This project started utilizing the AlchemyAPI ( recognition algorithm and then was extended to include the VisualInsights recognition algorithm. The AlchemyAPI demonstrated a low signal to noise ratio, with most images being classified as "NO_TAG," indicating that none of the known objects were identified; in addition, the algorithm only returned a single result.

The VisualInsights algorithm was made available as beta in December 2005, and I added its analysis capabilities to augment the signal; the VisualInsghts algorithm returns up to twenty-five (25) objects per call; the additional objects the VI algorithm could identify was a great benefit, but the signal, while improved, still included signifcant noise; specifically in the identification of "humans" being split across various classifications and without any hierarchical organization into groups.

Sadly, first the VisualInsights algorithm was deprecated in June 2016 and in 2017 the AlchemyAPI will also cease to operate. The new algorithm, Watson VisualRecognition, is the child of AlchemyAPI and VisualInsights with support for multiple entities per image, as well as a default classifier generating poor signal and still significant noise (n.b. there is now a hierarchy, but neither the classes nor the hierarchy is published and must be discovered from results).

Therefore, I embarked on building a training loop for whatever recognition algorithm I might utilize. This loop would capture the images from the camera's local storage (n.b. uSD card) and present those images to the application user community (e.g. elderly individual/couple) and enable manual classification for subsequent training, testing, and deploying of a model specific to both this application context (i.e. people detection) as well as the local environs (e.g. room location, dogs, cats, residents, ...)

Collecting the images

The images needed to create the training data for Watson VR are stored on each device in a local directory (n.b. /var/lib/motion). The image file names correspond to the date and time of the image, as well as a monotonically increasing sequence number. Access to these images is provided through FTP, restricted to access from the local LAN.
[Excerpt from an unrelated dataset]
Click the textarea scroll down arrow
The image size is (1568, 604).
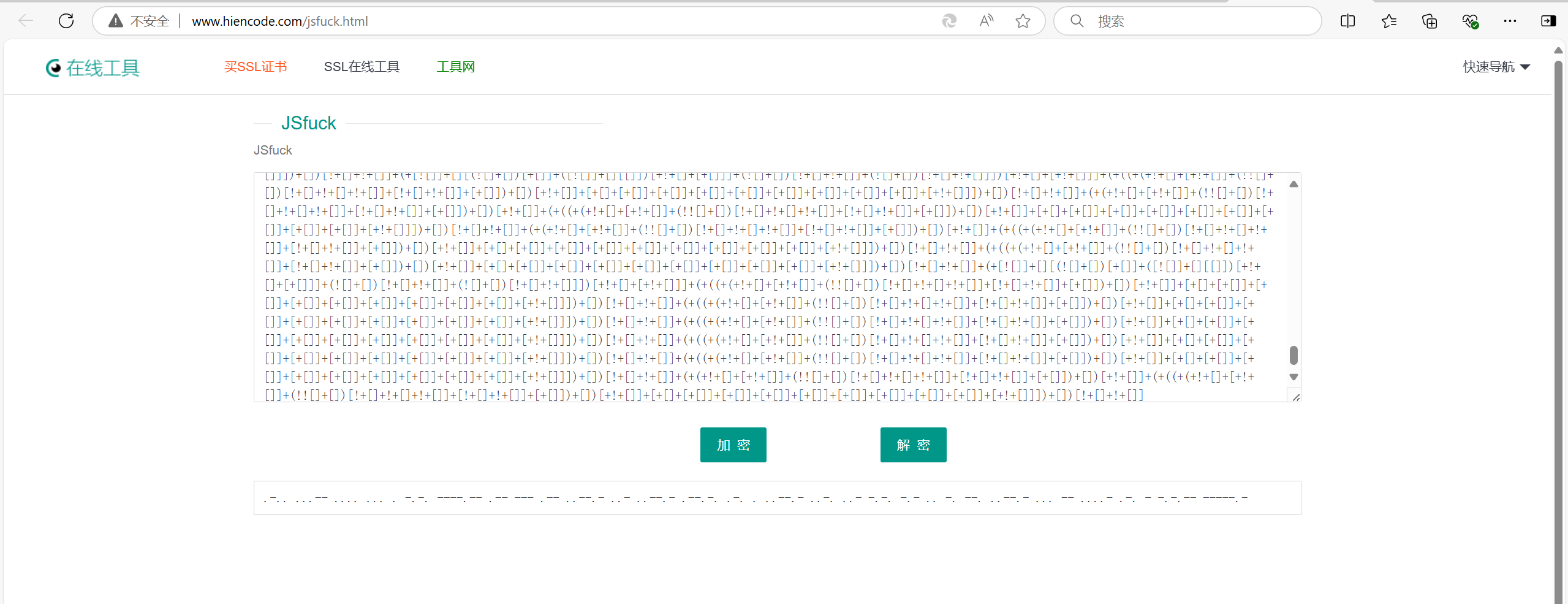tap(1293, 377)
When the end-user engages in curating, a.k.a. labeling, the images into their respective distinct classes (see the next section), another service is invoked (aah-review). The review service periodically collects new events stored by the device in the Cloudant noSQL repository (e.g. rough-fog). New events include the image identifier; the device is accessed via FTP and the image is collected and collated. When the process is complete, the count of images in each class is updated in Cloudant (e.g. rough-fog/review/all), in addition to the sequence number of last event processed.

Labeling the images

Below is the user-interface for labeling images. Options are available as buttons (e.g. person, kitchen, dog, ..) based on previous labels assigned; new labels can be added in the text entry box and the image's initial classification and capture date are shown.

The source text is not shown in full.